• Problem description: Can you turn the listing below into a numbered list, skipping any blank lines and leaving the pictures out?

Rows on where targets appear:
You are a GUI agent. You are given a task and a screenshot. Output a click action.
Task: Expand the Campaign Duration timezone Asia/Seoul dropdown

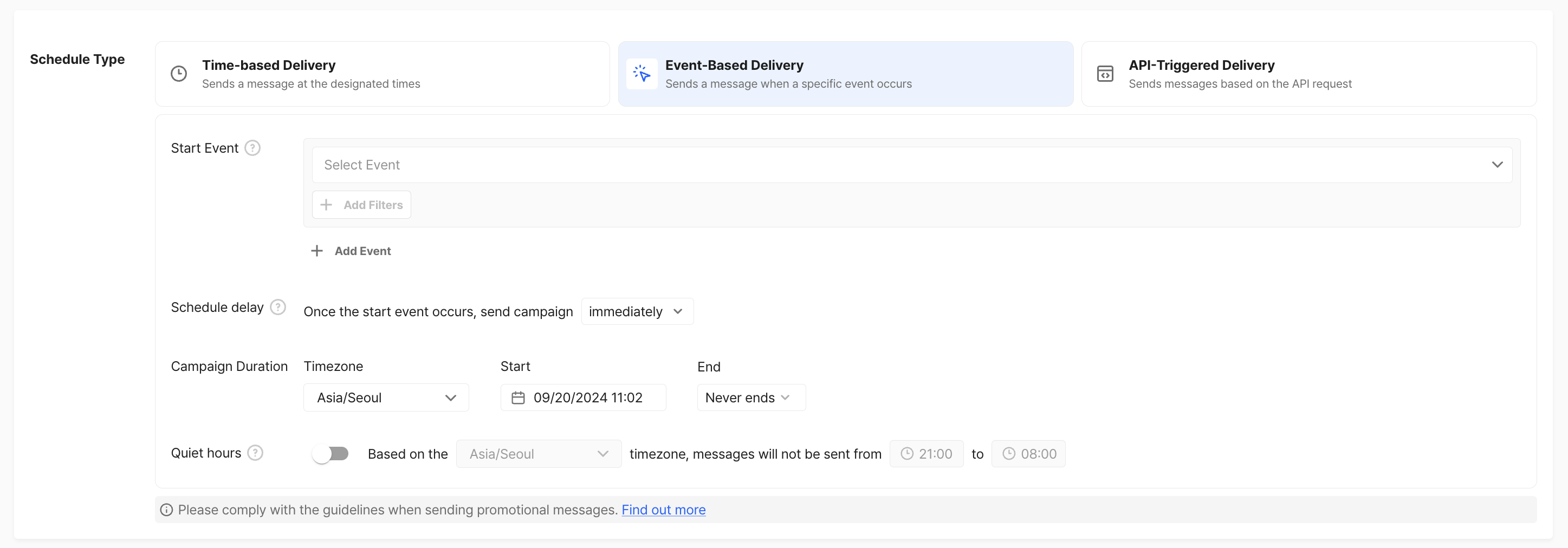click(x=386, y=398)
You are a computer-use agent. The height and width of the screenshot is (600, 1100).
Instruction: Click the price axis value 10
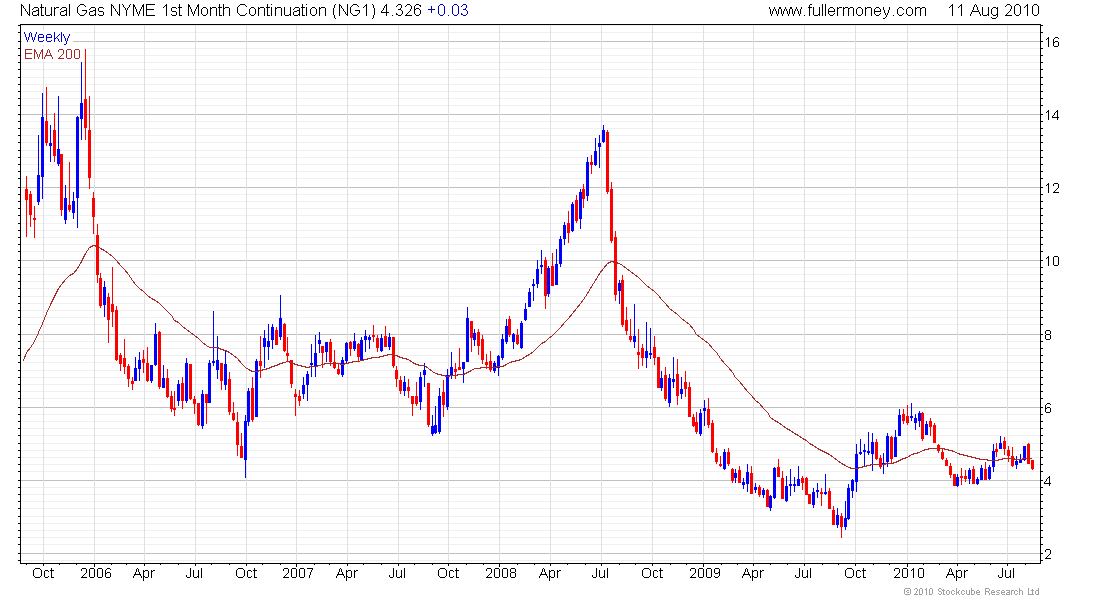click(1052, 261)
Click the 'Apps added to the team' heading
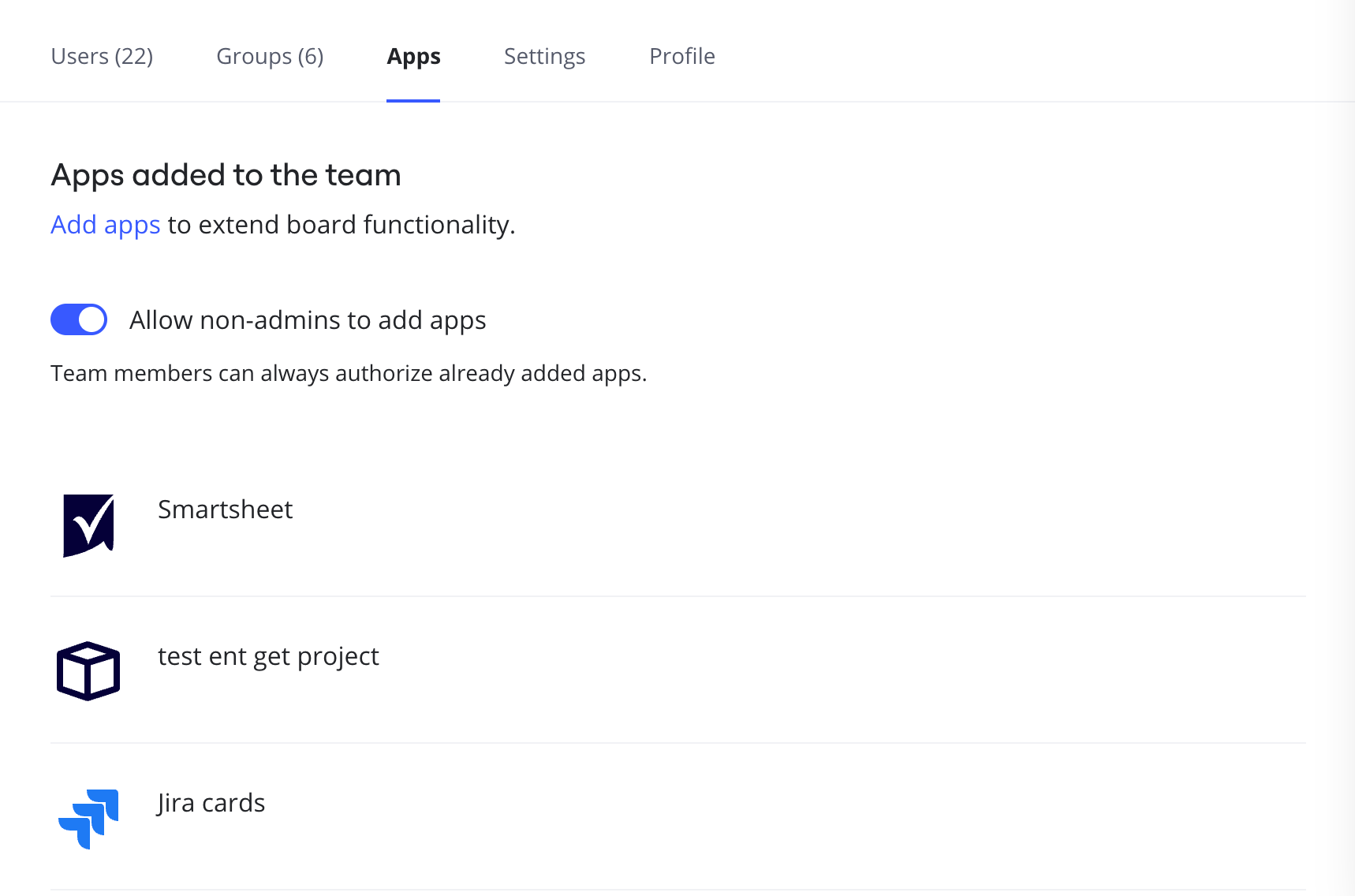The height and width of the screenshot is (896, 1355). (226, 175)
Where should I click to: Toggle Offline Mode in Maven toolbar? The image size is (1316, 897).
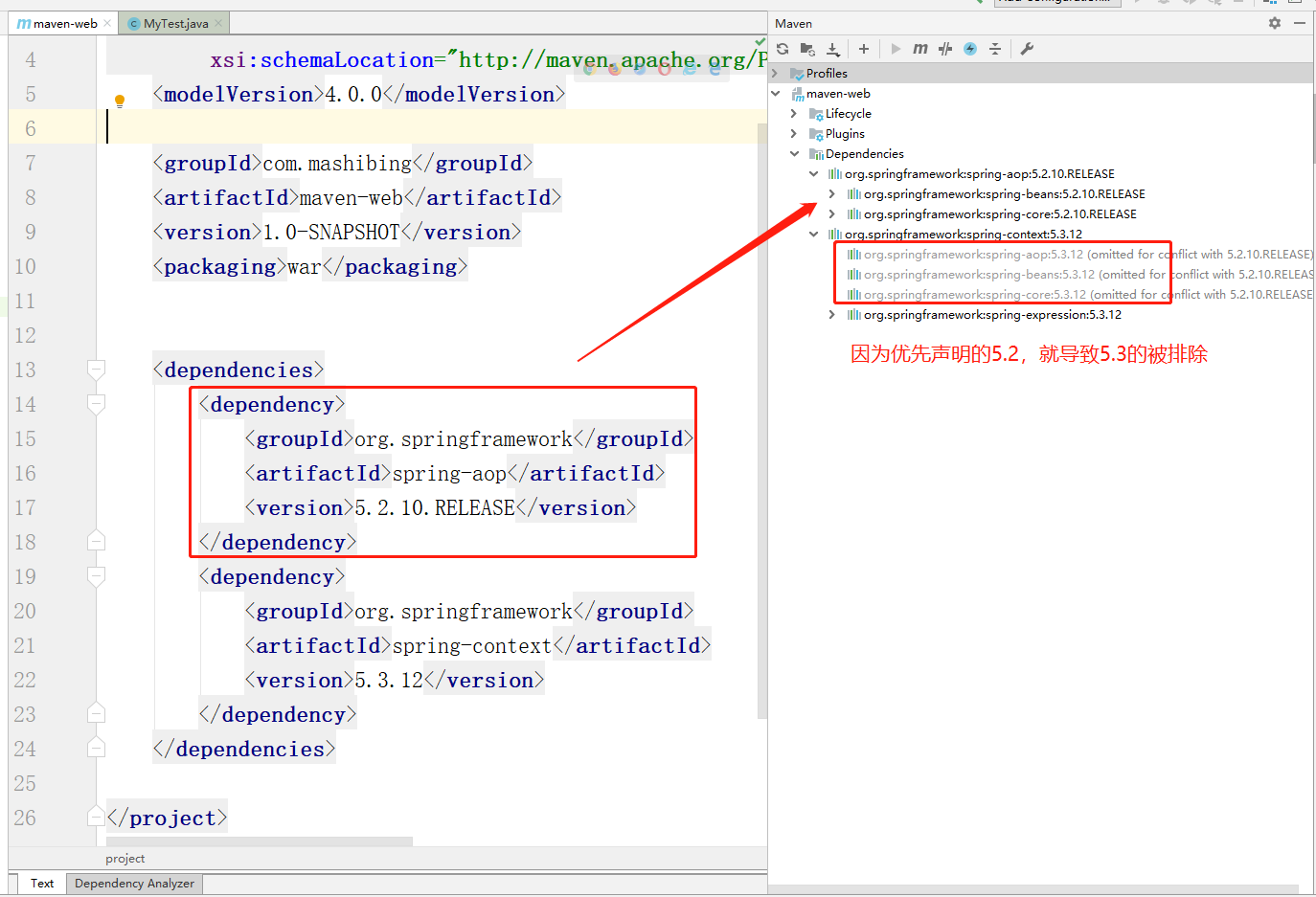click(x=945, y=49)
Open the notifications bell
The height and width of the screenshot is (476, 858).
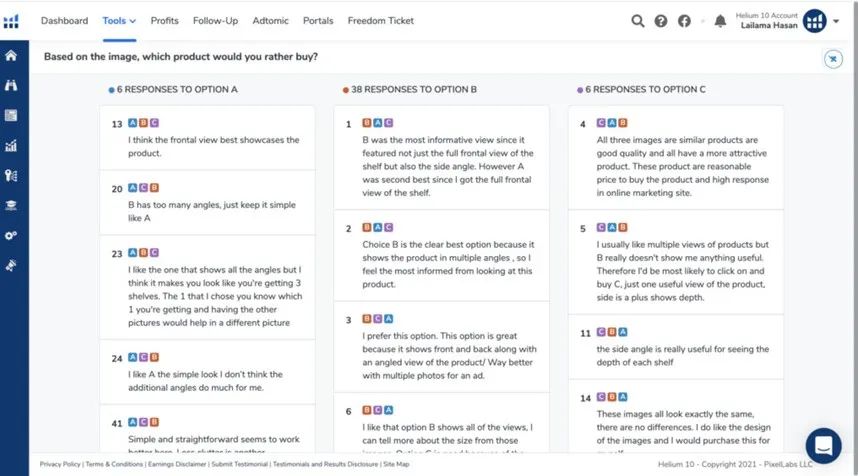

• Finished answer:
1. You are a GUI agent. You are given a task and a screenshot. Output a click action.
2. Task: Expand the Campaign Duration timezone Asia/Seoul dropdown
3. click(x=386, y=398)
4. You are a computer-use agent. The height and width of the screenshot is (600, 1100).
5. Instruction: Click the price axis value 10
6. click(1052, 261)
7. Click the 'Apps added to the team' heading
8. The height and width of the screenshot is (896, 1355). (226, 175)
9. Where should I click to: Toggle Offline Mode in Maven toolbar? The image size is (1316, 897).
10. click(x=945, y=49)
11. Open the notifications bell
12. The height and width of the screenshot is (476, 858).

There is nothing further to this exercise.